La nourriture n’a plus le même goût. Elle ne me rassasie plus, elle me dégoûte. Avec les médicaments, il me faut constamment boire de l’eau, ce liquide qui, très vite, provoque en moi la nausée de vivre, comme un sentiment de noyade, de submersion. Chaque gorgée me donne envie de vomir mes tripes. Ma vie résiste, goutte d’eau débordante et dérisoire.
À la nuit tombée, j’éteins une à une les lumières trop fortes qui m’éblouissent. J’observe les fenêtres d’en face. Ces hommes, ces femmes, à l’intérieur, qui se déplacent. J’envie leur vie sans la connaître. Je l’imagine forcément meilleure que la mienne. Je laisse le courrier s’accumuler. Le portable est sur silencieux, je ne supporte plus le moindre bruit. Je ne décroche plus. Je ne poste plus rien sur les réseaux sociaux, cette idée d’un bonheur imposé. Je suis incapable, le soir, de regarder mes mails. Je ne veux voir personne. Je n’ai plus rien de social à part Laurent qui me protège, et ne m’en voudra pas de me taire. La télévision me remplace. Et mon chien Franklin, un beagle, se colle constamment à moi. J’ai parfois l’impression qu’il me comprend mieux que quiconque.

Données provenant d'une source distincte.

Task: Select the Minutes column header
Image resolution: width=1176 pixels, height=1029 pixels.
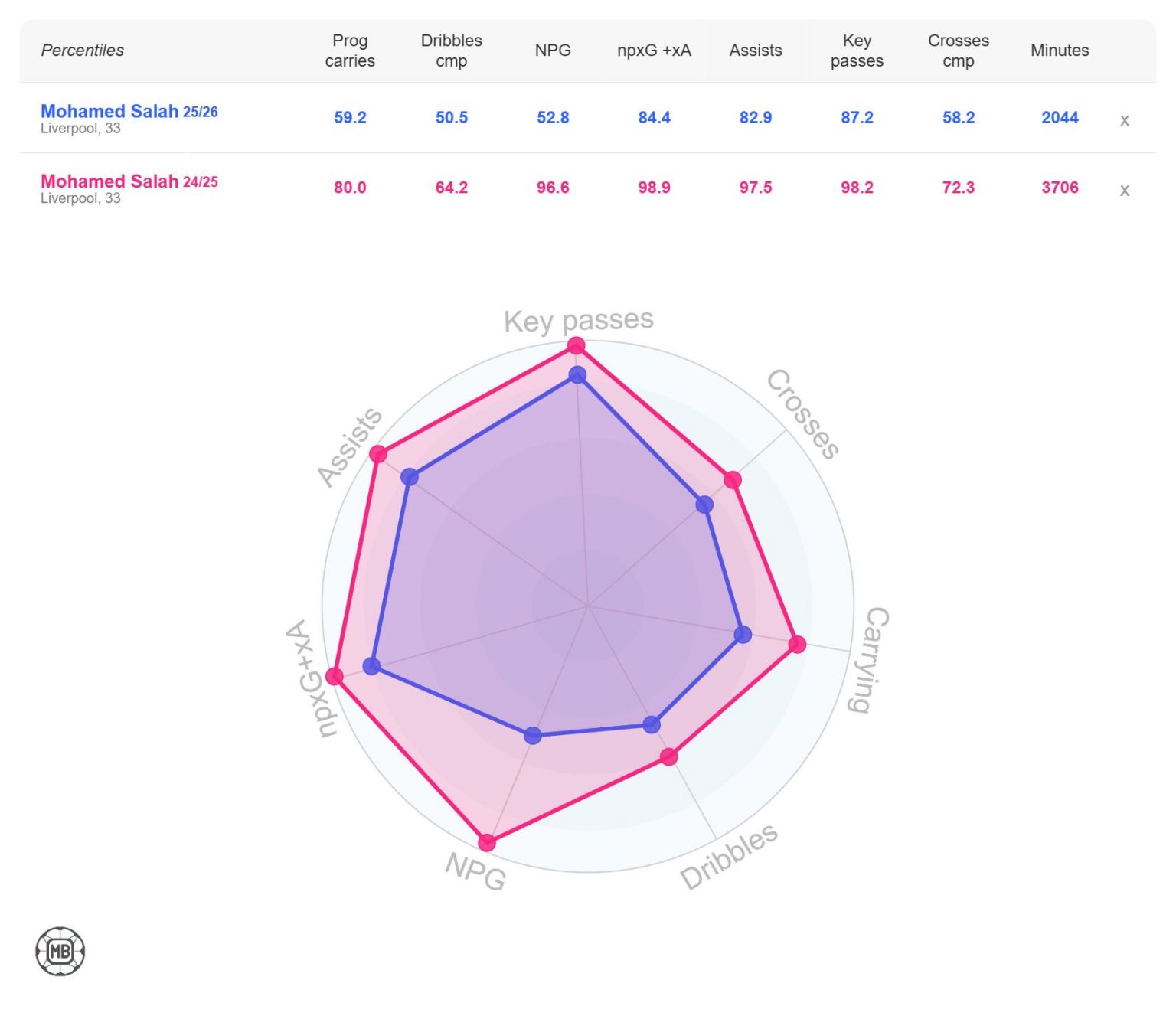Action: tap(1060, 51)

Emmuré en moi-même, bientôt je confonds les jours. La tristesse est dans mon regard, dans mes gestes lents, dans ma bouche qui refuse de s’ouvrir. Les messages s’accumulent sur le répondeur de mon portable. Depuis combien de temps ne suis-je pas passé sous la douche ? Depuis combien de temps n’ai-je pas donné de mes nouvelles ?

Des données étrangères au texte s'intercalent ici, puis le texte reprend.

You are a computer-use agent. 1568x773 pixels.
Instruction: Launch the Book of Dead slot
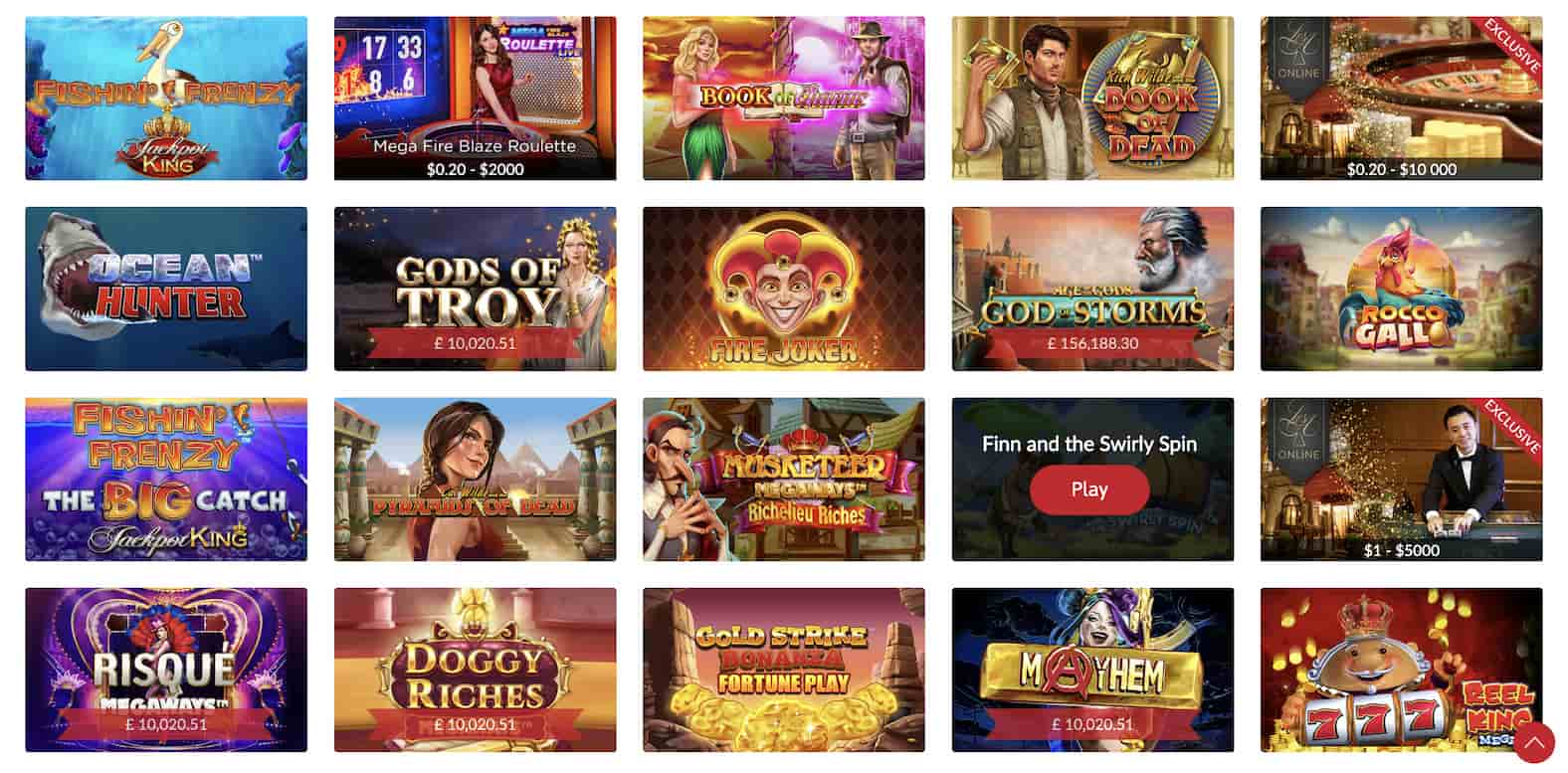click(1092, 98)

Je franchis la porte de la salle de bains. Je me lave, mains hésitantes sur mon corps nu qui me semble lourd. Je me sèche. Je m’habille lentement. Rien ne va avec rien. Je m’en fiche. Je vais voir un médecin. C’est le début d’un long processus. Le tout premier pas, vacillant, vers la guérison. Je n’y pense même pas.

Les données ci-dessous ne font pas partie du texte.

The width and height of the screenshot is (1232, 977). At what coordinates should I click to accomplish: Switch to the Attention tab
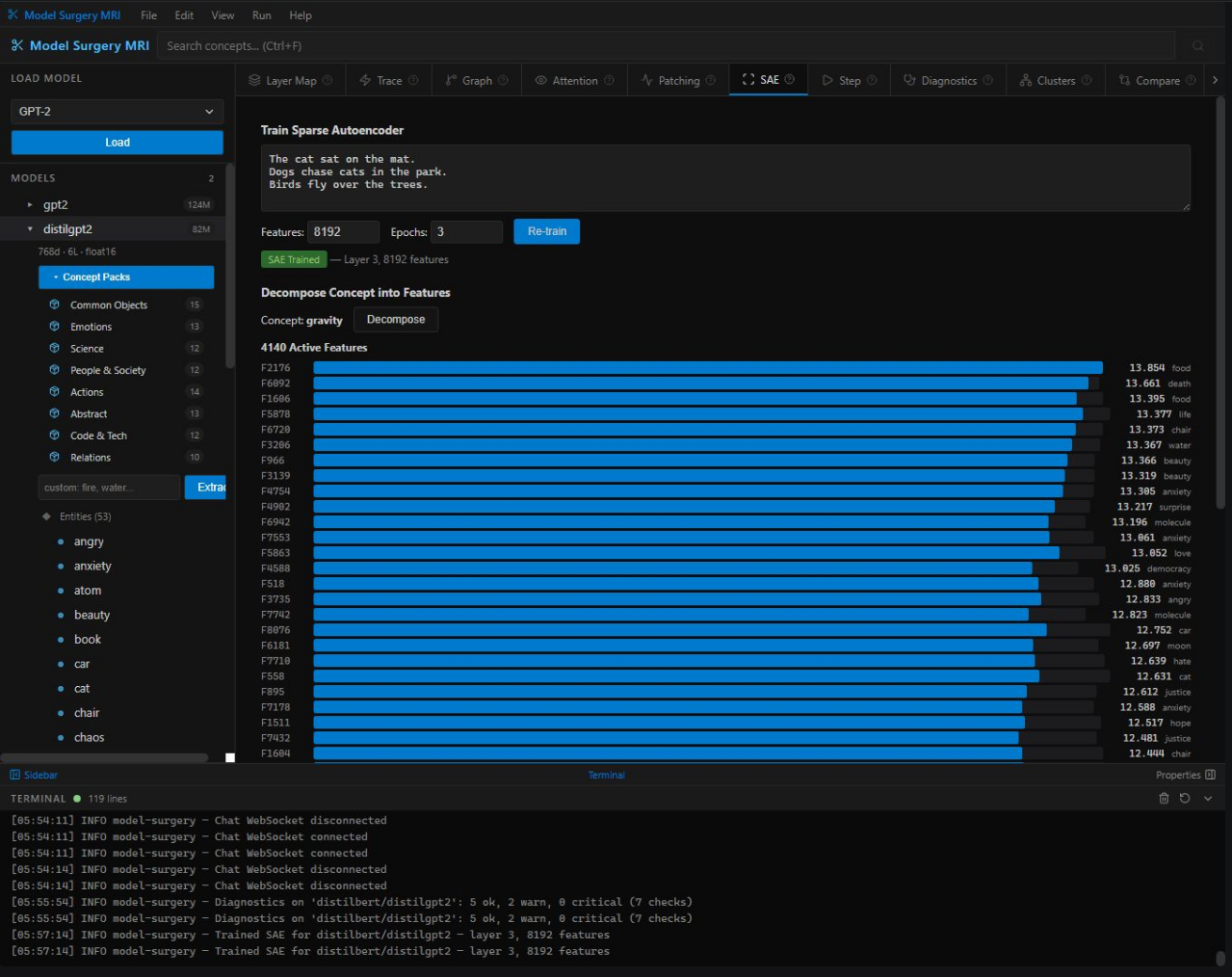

Les rues sont sinistres. La foule m’effraye. Je reste planté au-dessus des marches du métro. Je ne peux pas les descendre. J’ai peur de tomber. Peur de tout. Je m’engouffre dans un taxi. Je transpire. Je donne une adresse et je prie pour que le chauffeur m’oublie à l’arrière. Dans la salle d’attente, je choisis une chaise isolée. Je regarde furtivement les visages. Les âges. La bête est insatiable. Elle prend tout. Rue Garancière, cet hiver 2016, tous ces malades m’ont paru si jeunes.
Dans le bureau d’un psychiatre, je ne résiste plus. Je pleure. Je parle en même temps. J’en ai assez. Je suis en colère. J’ai brûlé des cigarettes au creux de ma main, autrefois, pour mieux me faire comprendre. Quand je tombe, chaque fois, j’entends la voix du père. Ses mots. Tu es une merde. Et là, devant ce psychiatre qui me regarde avec bienveillance, comme un père normal le ferait, j’ai envie de poser ma tête sur son épaule et de sentir sa main caresser mes cheveux. Je l’invente, cette caresse. J’en ai tant besoin.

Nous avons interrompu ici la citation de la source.